The results were communicated to scientific journals here and abroad. Also the daily newspapers, caring nothing about the analogy with light waves — which was the only thing Wood did care about — were excited by the novelty of “seeing” sound waves, and reproduced page after page of the photographed drawings.

In January, 1900, Wood received an invitation from the Royal Society of Arts asking him to come to London and deliver a lecture on his color photography at the February meeting. Then came a letter from the physicist, Sir Charles Vernon Boys, inviting him to present before the Royal Society his animated photographs of sound waves. There are many Royal Societies, Royal Astronomical, Royal Photographic, Royal Microscopical, Royal Society of Arts, and Royal What-Have-You, but there is only one Royal Society tout court — founded in 1660 and unquestionably the most important scientific body in the world. Professor Snow was greatly excited and took the matter up with President Adams, who took it up with the Regents of the University, and Wood was given a two months’ leave of absence.

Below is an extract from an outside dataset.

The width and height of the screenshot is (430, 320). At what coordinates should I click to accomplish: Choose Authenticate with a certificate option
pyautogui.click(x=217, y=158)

Boys met him on his arrival in London, put him up at the Savile Club and the Athenaeum, and secured suitable “lodgings” for him just around the corner from the former. His lecture before the Society of Arts was on St. Valentine’s day, with Sir William Abney in the chair. But the great occasion was still to come…

The young American professor’s appearance before the Royal Society was scheduled for the following afternoon. Boys had finally located and set up a motion picture projecting machine, of which there were then only two in London.

When they entered the sacred portals, the Fellows of the Society were having tea in the noble assembly room from which they all presently proceeded to the auditorium. Lord Lister, the venerable father of antiseptic surgery, presided from a thronelike chair behind an elevated desk. The great gold mace of Cromwell’s time was brought in on a red velvet cushion and laid solemnly on the desk in front of the president. Cromwell had treated it with less formality, and his celebrated order, “Remove that bauble!” has echoed down the ages.

In the audience sat many of the great scientific celebrities then alive in London: Crookes, Dewar, Sir Oliver Lodge, and Lord Rayleigh. In a moment they would be listening to “a young man from Wisconsin”, who would be standing where stood Isaac Newton, Davy, Faraday, and all the great in Britain’s scientific history. But if you think all this overwhelmed our young man from Wisconsin, you don’t yet know him. Says he in his notes: “I showed them the sound-wave photographs and moving diagrams without a hitch and spoke extemporaneously, feeling no more embarrassment than when lecturing to my students at Madison”.

Nonsense! Actually, he was acutely aware of the tremendous honor, and he was undoubtedly boiling with excitement. For it was the dawn of world-wide fame.